[EXTRACTED ENTRIES start]

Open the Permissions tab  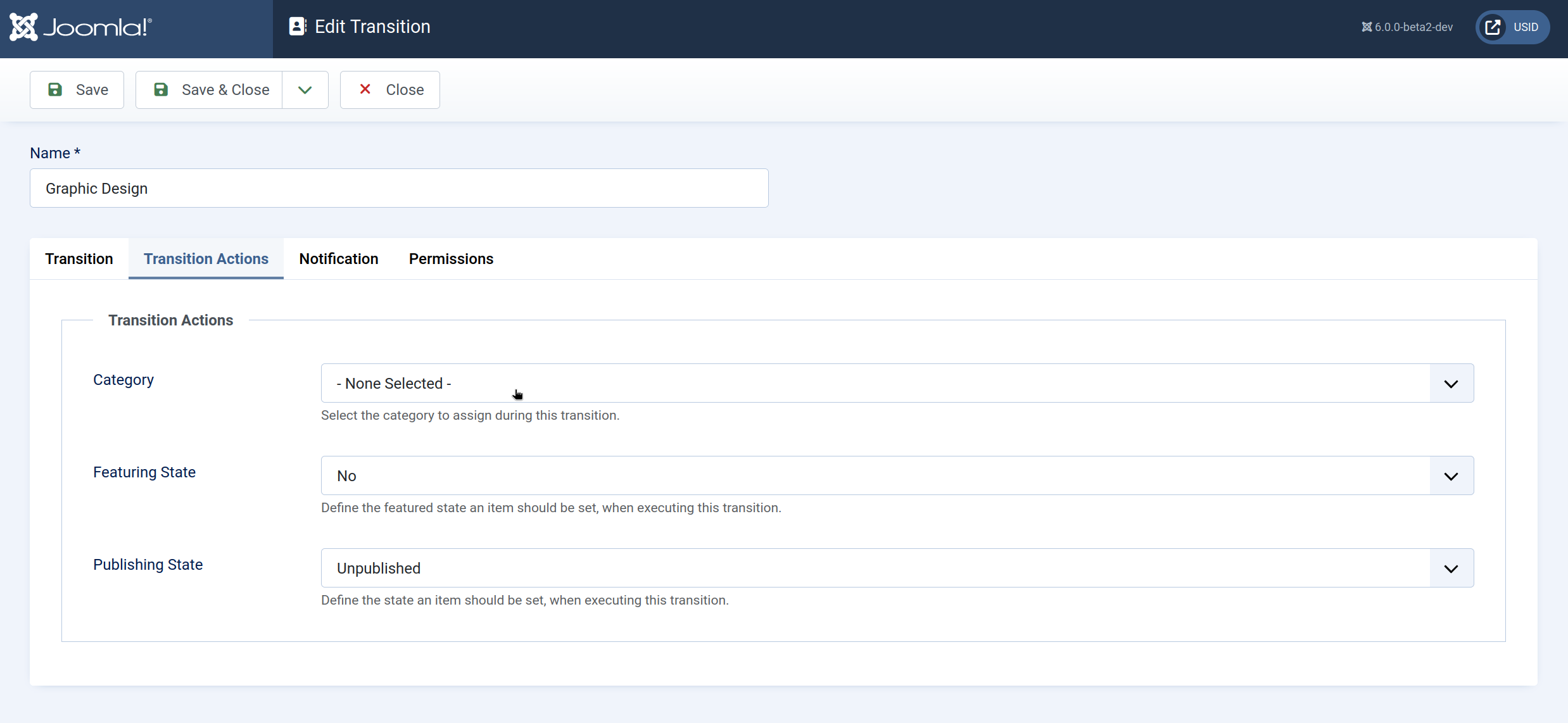click(x=451, y=259)
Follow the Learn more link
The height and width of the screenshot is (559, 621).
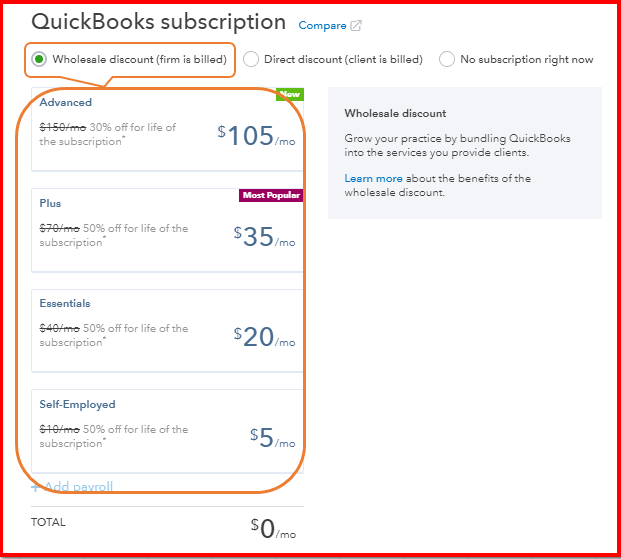pos(373,178)
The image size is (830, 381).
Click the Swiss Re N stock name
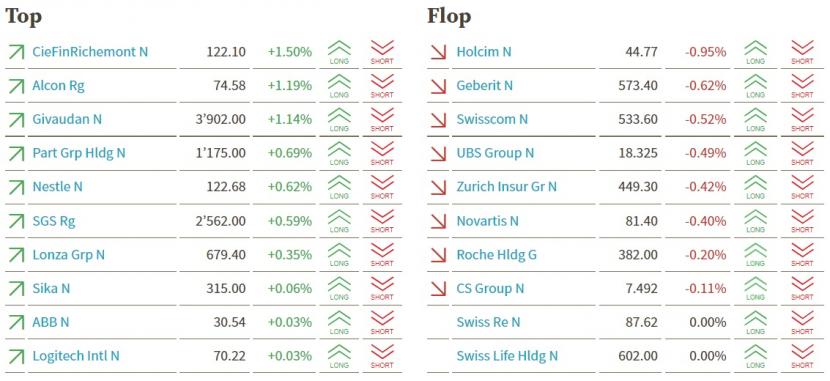point(489,322)
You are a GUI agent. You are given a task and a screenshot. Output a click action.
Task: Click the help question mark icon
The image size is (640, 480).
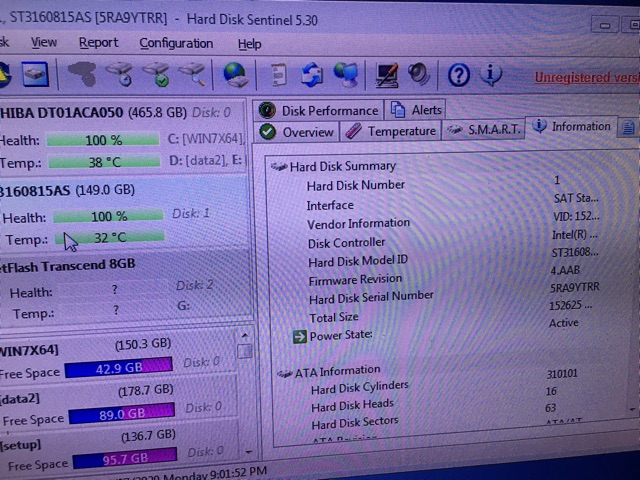point(458,75)
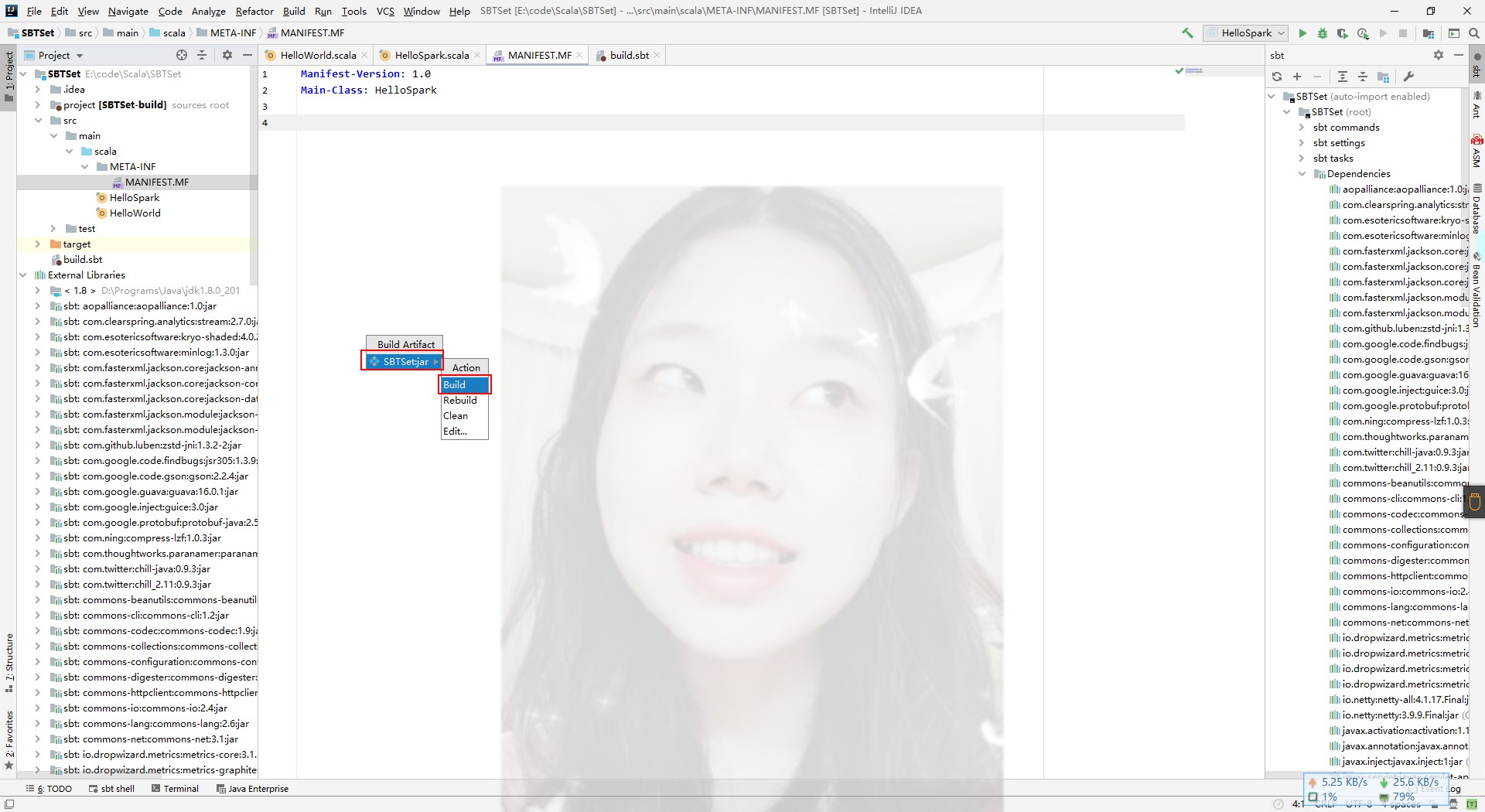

[EXTRACTED ENTRIES end]

## THE TASK:
Reproduce the listing word for word, from the line containing "You are a GUI" through the end of the listing, and leave the pictures out of your copy.

## REPLY:
You are a GUI agent. You are given a task and a screenshot. Output a click action.
Task: Click the help question mark icon
The image size is (640, 480).
point(458,75)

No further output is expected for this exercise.